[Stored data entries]

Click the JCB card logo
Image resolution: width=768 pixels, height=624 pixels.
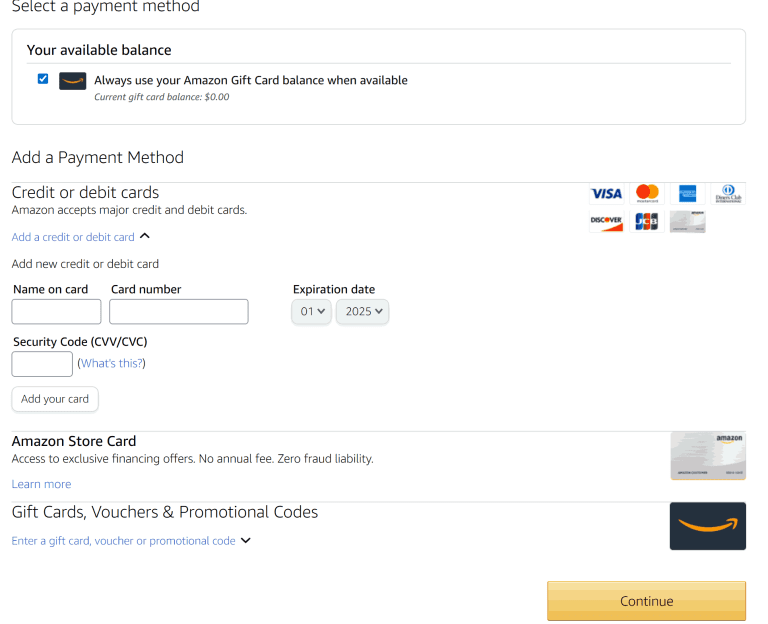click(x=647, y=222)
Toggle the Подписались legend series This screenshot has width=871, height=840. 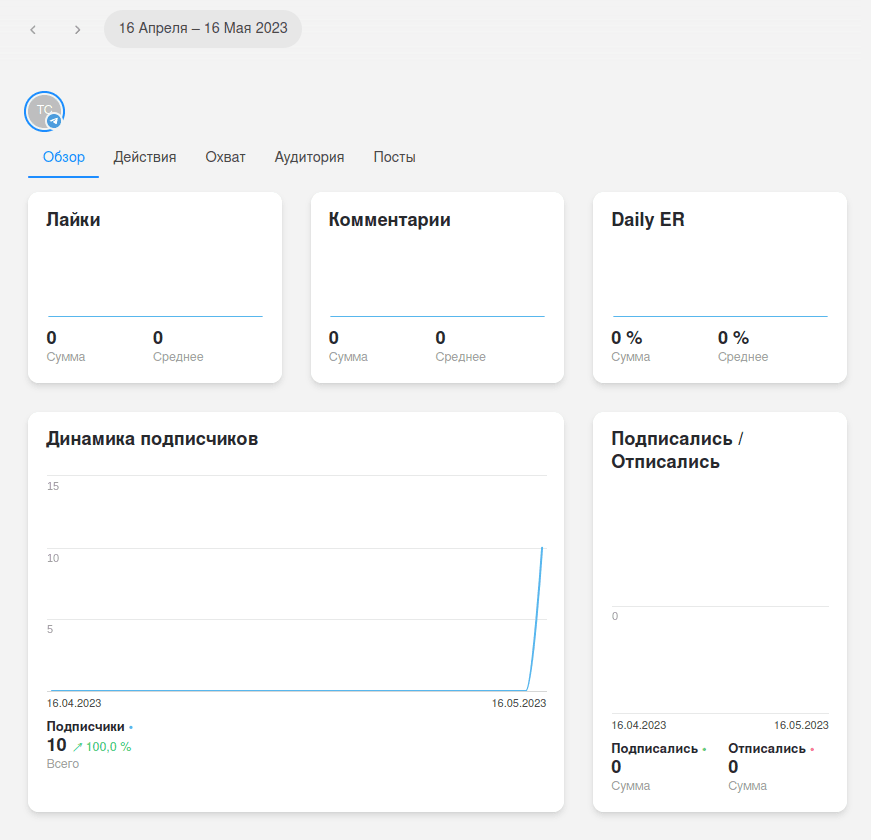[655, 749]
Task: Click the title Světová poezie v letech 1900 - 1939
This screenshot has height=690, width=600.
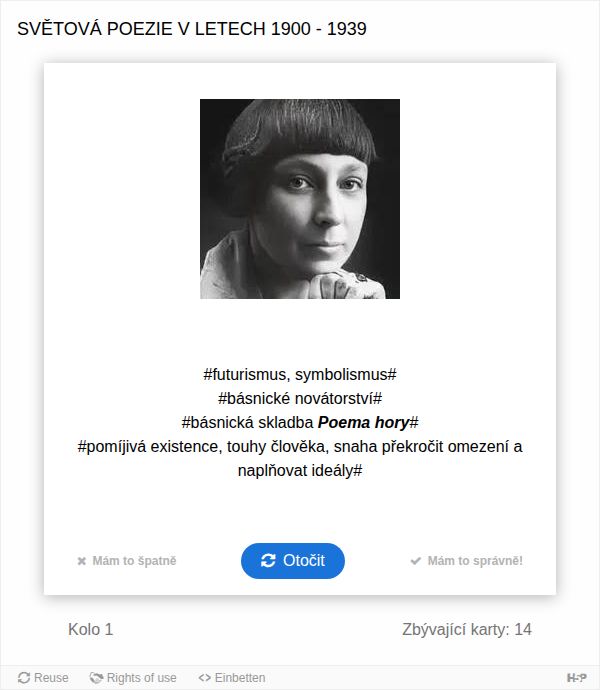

**EXERCISE REQUIREMENTS:**
Take the line that contains "Task: Click the" and every line after it down to the last line of the entries above, and output them exactly, with nothing else and no pictures.

**THE ANSWER:**
Task: Click the title Světová poezie v letech 1900 - 1939
This screenshot has height=690, width=600.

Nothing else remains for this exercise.